I work in an Nx workspace daily — multiple apps, a stack of shared libraries, strict TypeScript throughout — and the difference between a monorepo that helps and one that hurts comes down to a handful of habits. None of them are exotic. All of them are easy to skip until it's expensive to add them back.
Strict types are the cheapest tests you'll ever write
Strict TypeScript — actual strict mode, not 'strict except the flags that were annoying' — catches a whole category of bugs before the app ever runs, and it does it in the editor while you type. On a shared codebase, that fast feedback is worth more than any amount of documentation, because it's documentation that can't go stale.
The compound effect shows up at refactor time. Renaming a field on a type that four apps consume is terrifying in JavaScript and boring in strict TypeScript: the compiler hands you a checklist of every place that needs to change. Boring refactors are the entire point — a codebase you're afraid to change is a codebase that's already dying, whatever the commit graph says.
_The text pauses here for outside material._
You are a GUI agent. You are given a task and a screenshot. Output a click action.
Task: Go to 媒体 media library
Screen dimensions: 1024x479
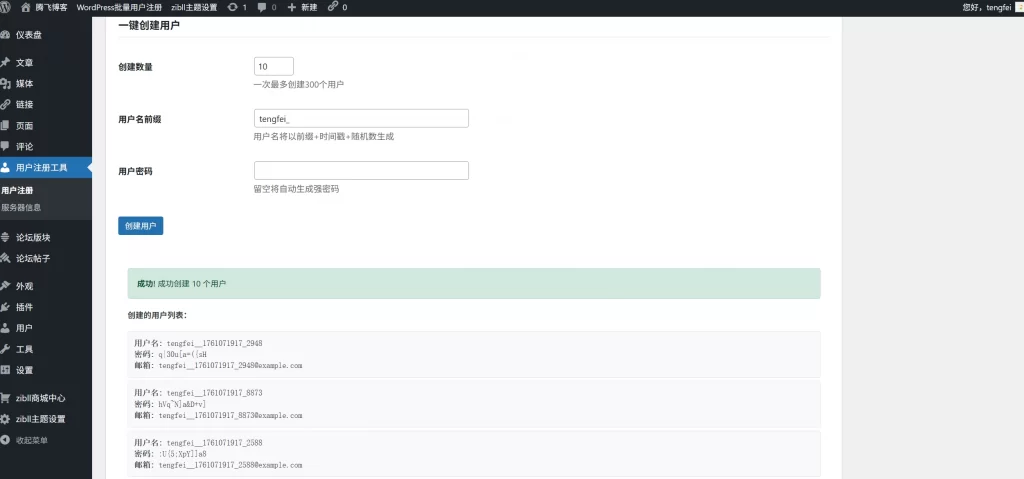click(24, 83)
Draw the library boundaries like they're load-bearing
Nx's real power isn't the generators or the cache — it's the project graph. But the graph is only as good as your boundaries. The pattern that works: small, single-purpose libraries (ui, data-access, feature, util) with enforced dependency rules, so a `ui` library physically cannot import from a `feature` library.
Those module-boundary lint rules feel bureaucratic on day one and priceless on day two hundred. Without them, every library slowly grows tendrils into every other, and one day you discover that changing a date-formatting helper invalidates the cache for the entire workspace. The rules aren't about purity; they're about keeping 'affected' small.
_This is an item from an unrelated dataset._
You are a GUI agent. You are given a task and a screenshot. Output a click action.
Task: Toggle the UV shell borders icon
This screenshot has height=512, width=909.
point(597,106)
Let the machine skip the work
The Nx mental model is simple: if the inputs didn't change, don't redo the work. Local computation caching means the second run of anything is instant; `nx affected` means CI only builds and tests what a given PR actually touches. On a healthy workspace, a one-line change to one app should trigger a build measured in seconds, not the full-workspace penalty.
When the cache stops helping, it's almost always a boundaries problem in disguise — some shared library that everything depends on is changing too often, so everything is always 'affected'. The fix is architectural, not configurational: split the hot library so its volatile parts stop invalidating its stable ones.
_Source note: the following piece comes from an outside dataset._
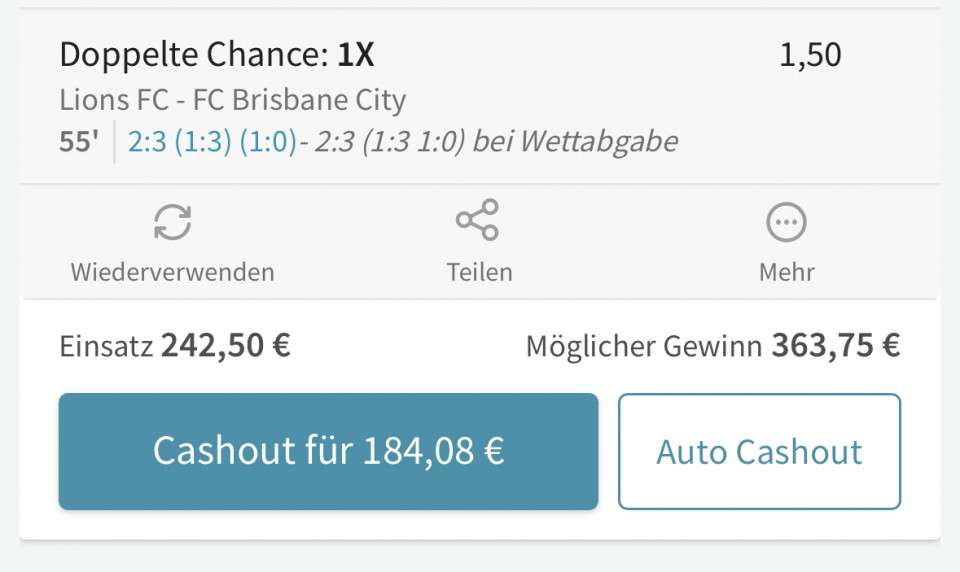Click the Teilen label text

[x=479, y=273]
Keep the developer loop honest
Tooling only helps if the loop stays tight. The habits that keep an Nx workspace pleasant: run typecheck and lint on affected projects before pushing, keep generator templates current so new libraries start consistent, upgrade Nx on schedule rather than letting versions rot, and treat a slow CI run as a bug with an owner rather than weather.
The metric I actually watch is time-to-confidence: how long between saving a file and knowing the change is safe. Strict types give the first answer in milliseconds, cached tests the second in seconds, affected builds the third in minutes. Keep those three honest and a monorepo with a dozen apps can feel lighter than a single app with none of it.
The payoff
The end state is worth the setup: one PR can update a shared component and every consumer of it, typechecked end to end, tested only where it matters, reviewed in one place. Cross-cutting changes stop being projects and become Tuesdays.
That's the real argument for the monorepo bet — not code sharing in the abstract, but the speed with which a small team can move across a large surface without breaking it. TypeScript makes the moves safe; Nx makes them fast. You need both.